In conformance with Article IV of the Fund for the year 2010, a joint mission of IMF / World Bank / BAD consultants stayed in Cameroon from March 18th to April 1st to start negotiations with Cameroonian authorities in order to sign the new three-year agreement. If the current negotiations are to be successful, this new agreement will be the fourth of its kind between Cameroon and the Bretton Woods' institutions and will cover the three-year period between 2010-2012
The preliminary talks for a new program supported by the FEC, were prompted by the last agreement supported by the FRPC which came into effect in December 2008. However, in February 2009 the Cameroonian government, through the Minister of Finance Mr. Essimi Menyé, announced a "change of direction" in relations between Cameroon and the IMF. At that time, the Cameroonian authorities clearly expressed their will to give up the IMF's guidance, because contrary to the last two decades when the economic policy of the country was almost defined by the international financial institutions of Bretton Woods, they would rather play the role of advisers. In this respect, instead of a three-year program, as was usually the case, a normal cycle of one year was suggested.

Change of direction
Less than a year after this announcement which had been generally welcomed by economic and financial analysts, the Cameroonian government seems to have revised its position, expressing a certain dependency towards the IMF and the World Bank. This is despite the structural policies of adjustment made compulsory for Cameroon by these institutions.
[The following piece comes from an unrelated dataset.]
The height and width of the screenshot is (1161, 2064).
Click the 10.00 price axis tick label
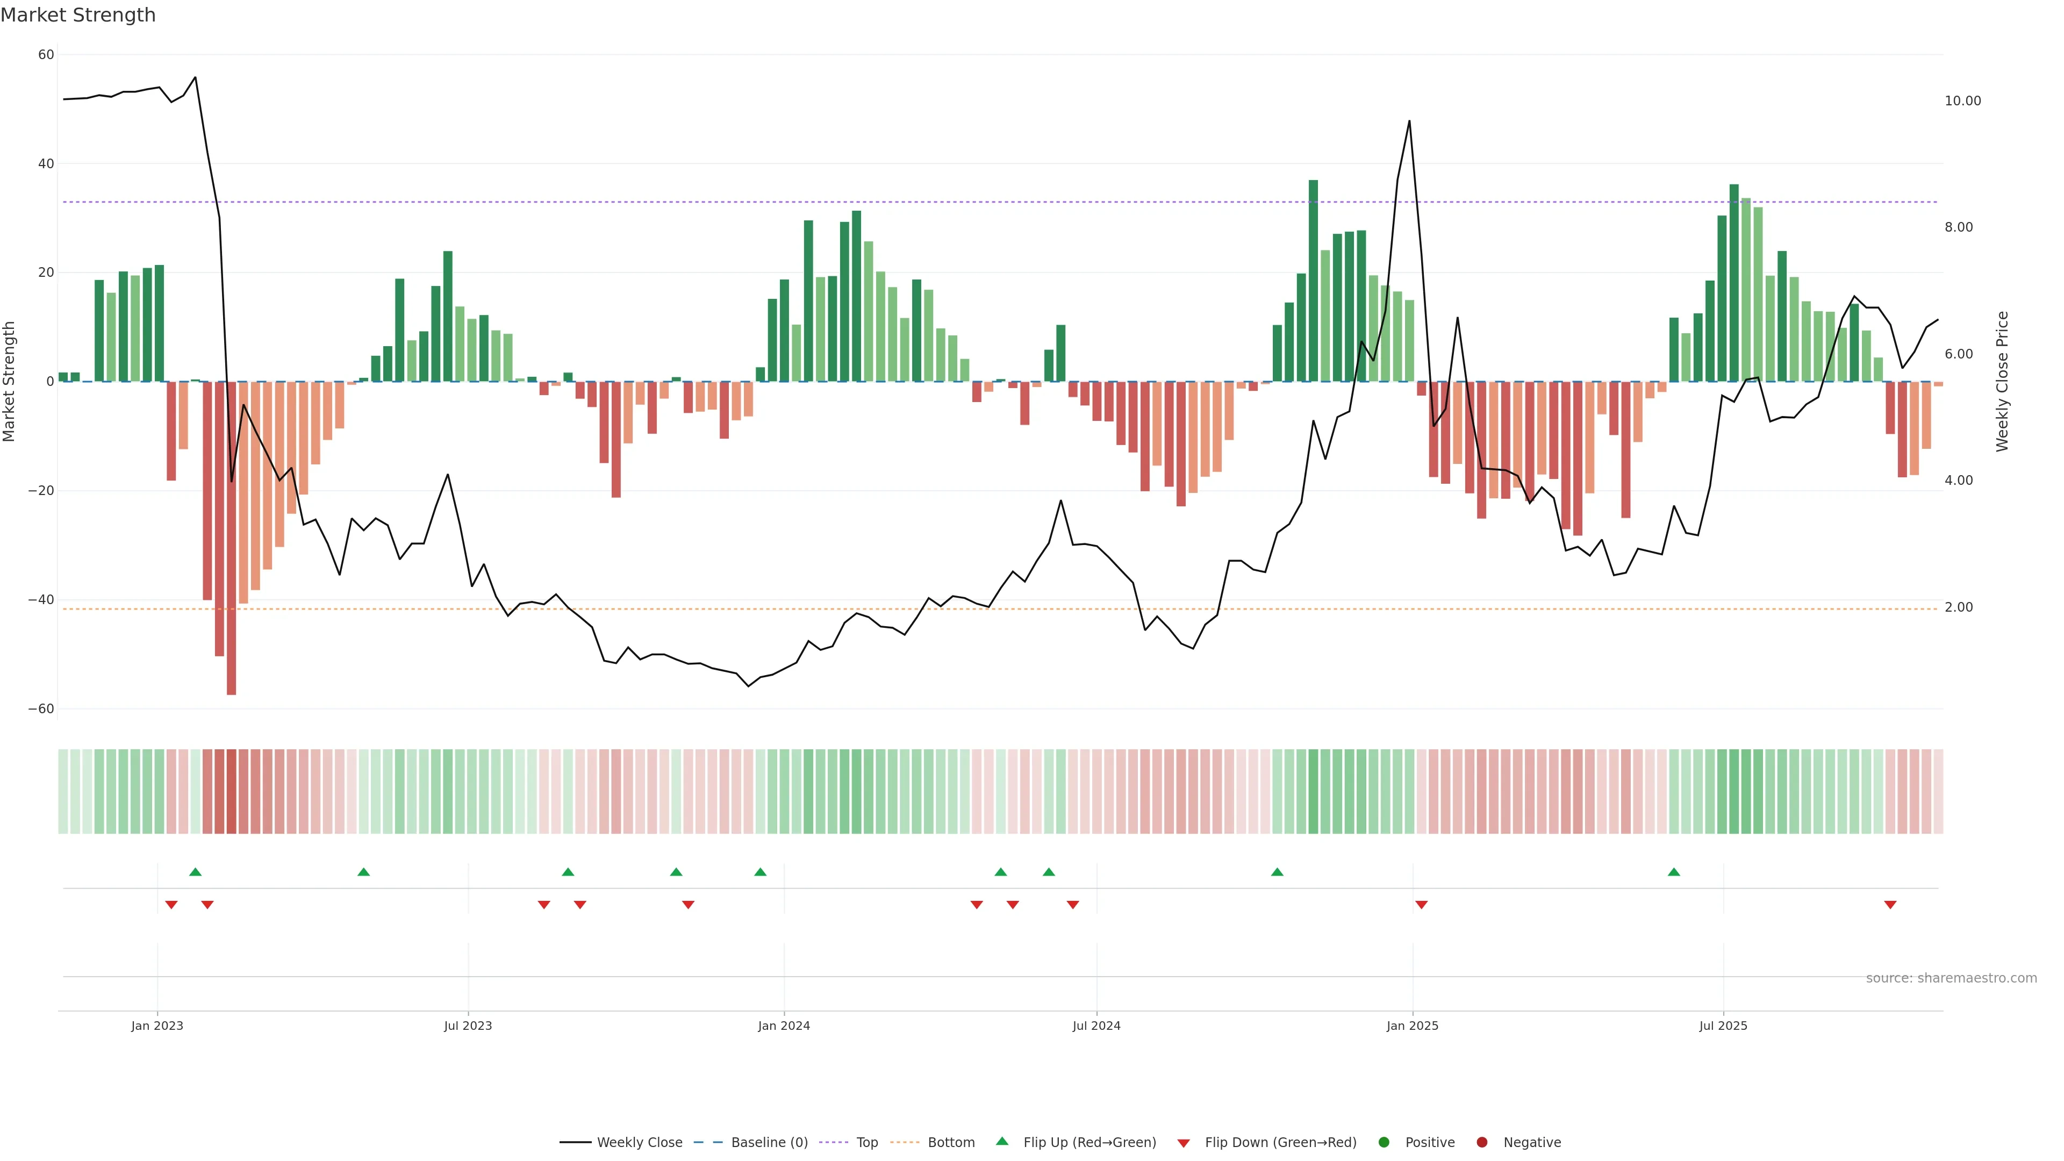[x=1962, y=101]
The last two decades have affected the economic fabric of the country, leading Cameroon from the status of a country with intermediate income (PRI) to that of a heavily indebted poor Country (PPTE).
The difficulty faced by the Cameroonian authorities to be released from this predicament was all the more visible last year when Cameroon was forced to subscribe to a 70 billion CFA francs loan to face the exogenous shocks emanating from the international financial crisis.
However, according to the experts, this debt was not compulsory. This is because of internal mechanisms under a management system of stockholders' equity, that would have seen Cameroon avoid the weight of debt to its sponsors.
This position seems to be justified despite the country's important debt reductions, reaching more than 1000 billion CFA francs. In 2006, the outstanding discounted bills of the national debt of Cameroon exceeded more than 1500 billion CFA francs. "This change of direction from the government pinpoints its difficulties to adopt an autonomous and reliable economic policy likely to booster the development of the country ", experts assert.
Contradictions
Nevertheless, the Bretton Woods' institutions, in a common position outlined in the last IMF's report at the end of 2009, gave full points to the state economy, stating in particular that: "the analysis of viability of debt of the low-income countries (AVD) made collectively by the IMF and the World Bank shows that the risk of excessive debt of Cameroon remains low. Every ratio of foreign debt remains deeply below the thresholds connected to the implemented policies and those registered in the reference scenario and in the tests of resistance. The indicators of the national debt also remain at comfortable levels. The intensification of practices of debt management, the improvement of mobilization of non-oil profits and the extension of the base of exports remain expedient in consideration of the predictable decline of long-term oil profits. "
According to the government, this agreement currently under discussion with sponsors emphasizes the development of the energy sector, the construction of the harbor and road facilities and the intensification of the agricultural industry. It is also in line with the Cameroonian authorities' decision to turn their nation into an emerging country within 25 years. However, economic analysts are worried by the option taken by the government regarding the negotiations that must result in a new three-year program. Still, the government considers it still a possibility to contract a loan equivalent to 30 % of the country's GDP, that is about 3000 billion CFA francs.